* **GIVEN RECORDS**:

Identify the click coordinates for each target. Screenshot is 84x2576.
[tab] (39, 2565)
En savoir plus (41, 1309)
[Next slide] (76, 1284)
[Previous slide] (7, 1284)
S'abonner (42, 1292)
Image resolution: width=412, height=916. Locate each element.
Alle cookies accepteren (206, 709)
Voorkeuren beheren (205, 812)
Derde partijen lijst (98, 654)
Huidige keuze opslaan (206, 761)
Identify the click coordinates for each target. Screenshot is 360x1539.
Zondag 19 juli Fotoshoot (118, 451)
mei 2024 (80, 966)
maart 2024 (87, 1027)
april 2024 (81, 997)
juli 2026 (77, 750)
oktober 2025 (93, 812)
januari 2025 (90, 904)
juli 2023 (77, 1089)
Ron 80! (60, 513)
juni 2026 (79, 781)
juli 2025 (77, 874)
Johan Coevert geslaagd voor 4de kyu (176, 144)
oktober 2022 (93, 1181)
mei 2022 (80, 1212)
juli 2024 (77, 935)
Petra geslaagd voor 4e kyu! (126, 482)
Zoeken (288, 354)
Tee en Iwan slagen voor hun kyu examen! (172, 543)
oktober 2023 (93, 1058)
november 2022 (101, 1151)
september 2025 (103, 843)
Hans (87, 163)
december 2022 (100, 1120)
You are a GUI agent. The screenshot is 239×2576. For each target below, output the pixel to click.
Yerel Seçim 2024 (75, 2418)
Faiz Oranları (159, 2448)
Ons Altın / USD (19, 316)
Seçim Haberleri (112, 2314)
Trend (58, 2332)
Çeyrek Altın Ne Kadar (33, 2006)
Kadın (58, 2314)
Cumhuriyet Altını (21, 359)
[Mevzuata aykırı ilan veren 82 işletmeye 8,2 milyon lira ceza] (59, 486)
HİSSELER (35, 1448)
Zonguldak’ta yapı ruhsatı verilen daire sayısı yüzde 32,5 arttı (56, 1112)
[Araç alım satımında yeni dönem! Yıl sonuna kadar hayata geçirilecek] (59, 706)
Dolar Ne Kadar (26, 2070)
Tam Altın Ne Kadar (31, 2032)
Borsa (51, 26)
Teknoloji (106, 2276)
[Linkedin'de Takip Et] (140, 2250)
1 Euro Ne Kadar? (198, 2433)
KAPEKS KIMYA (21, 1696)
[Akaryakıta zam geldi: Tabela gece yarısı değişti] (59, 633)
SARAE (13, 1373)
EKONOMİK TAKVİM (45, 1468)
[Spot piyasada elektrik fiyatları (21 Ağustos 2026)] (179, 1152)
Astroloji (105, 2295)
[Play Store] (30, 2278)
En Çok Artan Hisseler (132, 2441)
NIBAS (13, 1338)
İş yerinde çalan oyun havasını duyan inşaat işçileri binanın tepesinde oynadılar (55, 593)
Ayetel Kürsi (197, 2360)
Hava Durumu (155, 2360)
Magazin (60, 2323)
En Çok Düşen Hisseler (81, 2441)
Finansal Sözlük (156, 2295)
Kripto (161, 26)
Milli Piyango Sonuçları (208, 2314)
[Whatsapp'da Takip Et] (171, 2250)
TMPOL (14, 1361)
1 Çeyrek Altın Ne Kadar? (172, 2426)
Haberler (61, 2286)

* **EXERCISE DESCRIPTION**: From top to bottom, repeat the data above without alteration.

* **YOUR RESPONSE**:
Identify the click coordinates for each target. Screenshot is 84x2576.
[tab] (39, 2565)
En savoir plus (41, 1309)
[Next slide] (76, 1284)
[Previous slide] (7, 1284)
S'abonner (42, 1292)
Image resolution: width=412, height=916. Locate each element.
Alle cookies accepteren (206, 709)
Voorkeuren beheren (205, 812)
Derde partijen lijst (98, 654)
Huidige keuze opslaan (206, 761)
Identify the click coordinates for each target. Screenshot is 360x1539.
Zondag 19 juli Fotoshoot (118, 451)
mei 2024 (80, 966)
maart 2024 (87, 1027)
april 2024 (81, 997)
juli 2026 (77, 750)
oktober 2025 (93, 812)
januari 2025 (90, 904)
juli 2023 (77, 1089)
Ron 80! (60, 513)
juni 2026 (79, 781)
juli 2025 (77, 874)
Johan Coevert geslaagd voor 4de kyu (176, 144)
oktober 2022 (93, 1181)
mei 2022 (80, 1212)
juli 2024 (77, 935)
Petra geslaagd voor 4e kyu! (126, 482)
Zoeken (288, 354)
Tee en Iwan slagen voor hun kyu examen! (172, 543)
oktober 2023 (93, 1058)
november 2022 (101, 1151)
september 2025 (103, 843)
Hans (87, 163)
december 2022 (100, 1120)
You are a GUI agent. The screenshot is 239×2576. For each target below, output the pixel to click.
Yerel Seçim 2024 (75, 2418)
Faiz Oranları (159, 2448)
Ons Altın / USD (19, 316)
Seçim Haberleri (112, 2314)
Trend (58, 2332)
Çeyrek Altın Ne Kadar (33, 2006)
Kadın (58, 2314)
Cumhuriyet Altını (21, 359)
[Mevzuata aykırı ilan veren 82 işletmeye 8,2 milyon lira ceza] (59, 486)
HİSSELER (35, 1448)
Zonguldak’ta yapı ruhsatı verilen daire sayısı yüzde 32,5 arttı (56, 1112)
[Araç alım satımında yeni dönem! Yıl sonuna kadar hayata geçirilecek] (59, 706)
Dolar Ne Kadar (26, 2070)
Tam Altın Ne Kadar (31, 2032)
Borsa (51, 26)
Teknoloji (106, 2276)
[Linkedin'de Takip Et] (140, 2250)
1 Euro Ne Kadar? (198, 2433)
KAPEKS KIMYA (21, 1696)
[Akaryakıta zam geldi: Tabela gece yarısı değişti] (59, 633)
SARAE (13, 1373)
EKONOMİK TAKVİM (45, 1468)
[Spot piyasada elektrik fiyatları (21 Ağustos 2026)] (179, 1152)
Astroloji (105, 2295)
[Play Store] (30, 2278)
En Çok Artan Hisseler (132, 2441)
NIBAS (13, 1338)
İş yerinde çalan oyun havasını duyan inşaat işçileri binanın tepesinde oynadılar (55, 593)
Ayetel Kürsi (197, 2360)
Hava Durumu (155, 2360)
Magazin (60, 2323)
En Çok Düşen Hisseler (81, 2441)
Finansal Sözlük (156, 2295)
Kripto (161, 26)
Milli Piyango Sonuçları (208, 2314)
[Whatsapp'da Takip Et] (171, 2250)
TMPOL (14, 1361)
1 Çeyrek Altın Ne Kadar? (172, 2426)
Haberler (61, 2286)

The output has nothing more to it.